The world of work changed overnight for most of us, but sticking to our core set of company principles enabled us to find a new way of working. This was evident in the way in which we approached our work with clients, offering Pro Bono support while also spearheading an industry-wide campaign to lobby the government on additional support measures for businesses around business rates. Our charity fundraising has also continued with the company taking part in the 2.6 Challenge for NHS charities.
7.       What permanent changes do you think we will see to the workforce post-Covid 19?

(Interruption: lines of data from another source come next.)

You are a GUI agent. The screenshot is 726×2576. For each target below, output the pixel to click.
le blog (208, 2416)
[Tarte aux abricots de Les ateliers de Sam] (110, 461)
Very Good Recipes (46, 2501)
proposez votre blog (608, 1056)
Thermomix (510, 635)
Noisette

Like most businesses we are monitoring the changing landscape and impacts on the wider workforce. First and foremost, the increased level of agility and ability of employees to work remotely and productively will feed into longer term strategies for both the workforce and workplace. As the return to the workplace looks set to be a gradual process, we will gain a greater understanding of how the workforce, not only in the UK, will want to operate as time goes by. This could mean a change in working patterns (times), methods of transport to and from work, as well as a wholesale shift in health and wellbeing provision. As commercial property advisers we are acutely aware of the impact this pandemic is having on the demand for and way in which we use the physical office space. Perceptions around remote working will have undoubtedly changed as a result of this pandemic, as will attitudes to travel and the necessity of face to face meeting. That said, the importance of the physical office space as a medium for collaborative working, team spirit and human interface will not diminish exponentially.

8.       What 3 things would you like your employees to say about how your company has handled this situation and your culture during this pandemic?

That staff wellbeing was placed at the heart of decision making by the business, that we demonstrated our core values with regular inclusion and dedication in keeping our people together, and that all employees were afforded the opportunity and given the tools to work as effectively as possible from the first day of the crisis.
9.       Do you think remote working will become more accepted post Coronavirus?

Without a doubt. Those that regularly work remotely may be questioning what all the fuss is about. Those who were occasional home workers have probably adapted quite well. The ‘never before’ camp have probably found it more difficult to adjust. Whichever camp you fall into, acceptance of remote working both from an employee and employer viewpoint has progressed significantly. Trust and productivity were two previous concerns for employers. These have for the most part been discounted through the enforced lockdown. It is more evident than ever before that remote working is now seen as a viable long-term working solution. However, we must not lose sight of the sense of belonging and culture that a physical office space can afford us. There is a window now however for companies to get the balance right, adopt different working set-ups, that could release a new wave of productivity.
10.   What positive aspects of working from home have you taken from this experience that you will implement your work ethic in the future?

More of a work / life balance with commuting eradicated. I can also see a lot more people walking or cycling to work now which will induce a much needed change environmentally, and have a positive effect on people’s wellbeing and mental health. 

11.   What can talent do now to place them in a better position when looking for a job in a few months?

Talent can use the experiences they have learnt through the current period to show how they can adapt to new ways of working, technologies and processes. What skills have they learnt, self-starting, being a cohesive part of a team, and identifying opportunities.

12.   What are the challenges facing job seekers over the next 6-12 months (post Coronavirus)?

The economic situation here in the UK and overseas will make the employment market rather more precarious. Unemployment is expected to be high; companies will be more likely to cost-cut, making it a challenging market for job seekers. Finding the right job for you may become more difficult, but there will be opportunities as companies adopt new technologies and skillsets to adapt and overcome the crisis.